Pandora’s Box

The Large Hadron Collider project shot off its first beam of protons yesterday and I’m still here to write about it.

My desk was covered with projects, and still I spent part of yesterday thinking about the beam that was being shot though a circular tunnel 300 feet under France and Switzerland.

It seemed like a possibility we could open a worm hole. I was actually starting to look forward to a walk along the beach with Jodie Foster’s dad.

Eventually it lead to one of those interesting conversations with my boss.

“How do you know we won’t create a black hole that will flip us inside out like a doughnut?” I said. He took this to be a sign I was having a particularly overloaded morning and suggested I log into Pandora and find some calming folk (read that “lesbian”) music and chill out.

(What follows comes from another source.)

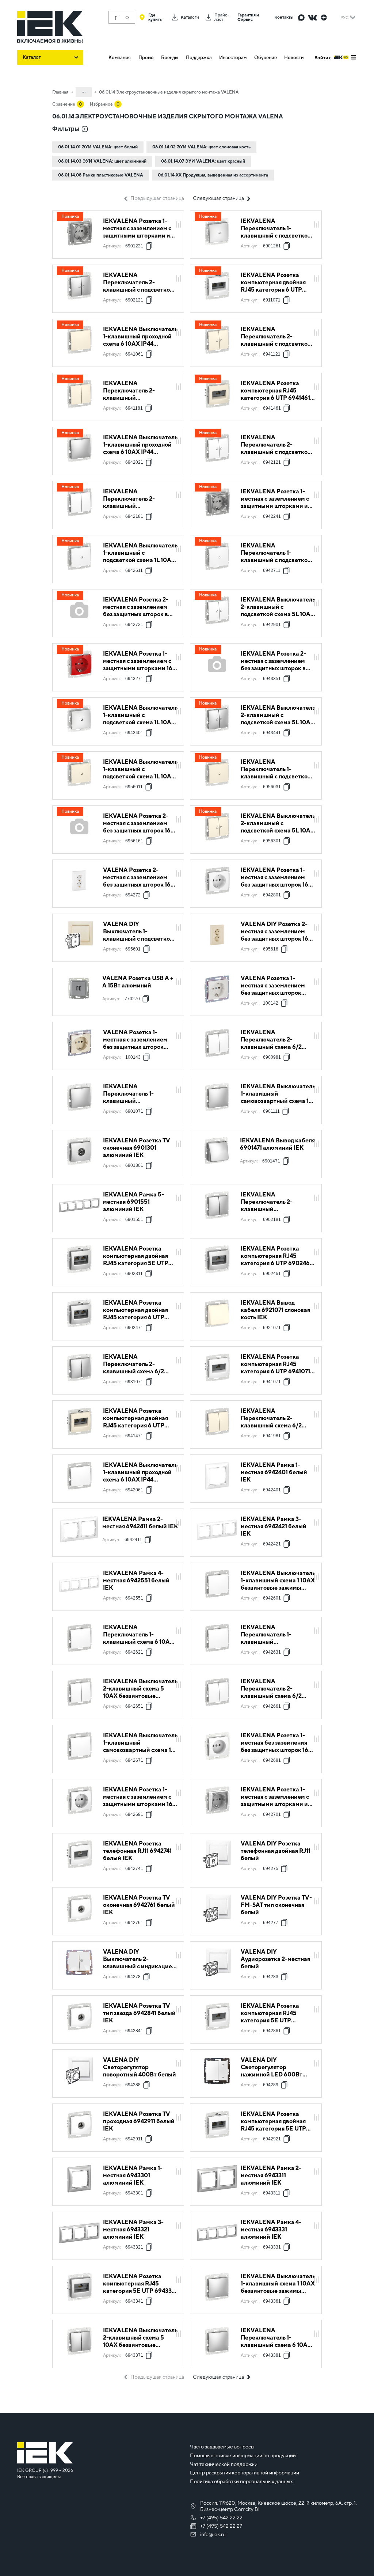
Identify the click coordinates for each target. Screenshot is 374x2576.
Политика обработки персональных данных (241, 2481)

(Pandora is the result of the Music Genome Project, another kind of Big Bang altogether.)

Then last night I repeated this to my girlfriend. “We really don’t know what we’re going to unleash, do we?” I said. “We could completely invert ourselves.”

“How do you know we didn’t?” she asked.

“Well, if time moves more slowly in a black hole, and we’ve already inverted, we’d be younger than we were yesterday, right?”

“I don’t know,” she said. “But if we went out dancing, I’m sure you’d be leading.”

BTW, last spring, National Geographic published a nice piece about the collider, called “The God Particle.” You can read the story here.


2 responses to “Pandora’s Box


    Stephen Hawking had something to say about all this….
    He made me laugh soo hard.

  2. What Mr. Hawking had to say (this from theLHC’s Wikipedia entry): Of the possible discoveries the LHC might make, only the discovery of the Higgs particle is relatively uncontroversial, but even this is not considered a certainty. Stephen Hawking said in a BBC interview that “I think it will be much more exciting if we don’t find the Higgs. That will show something is wrong, and we need to think again. I have a bet of one hundred dollars that we won’t find the Higgs.” In the same interview Hawking mentions the possibility of finding superpartners and adds that “whatever the LHC finds, or fails to find, the results will tell us a lot about the structure of the universe.”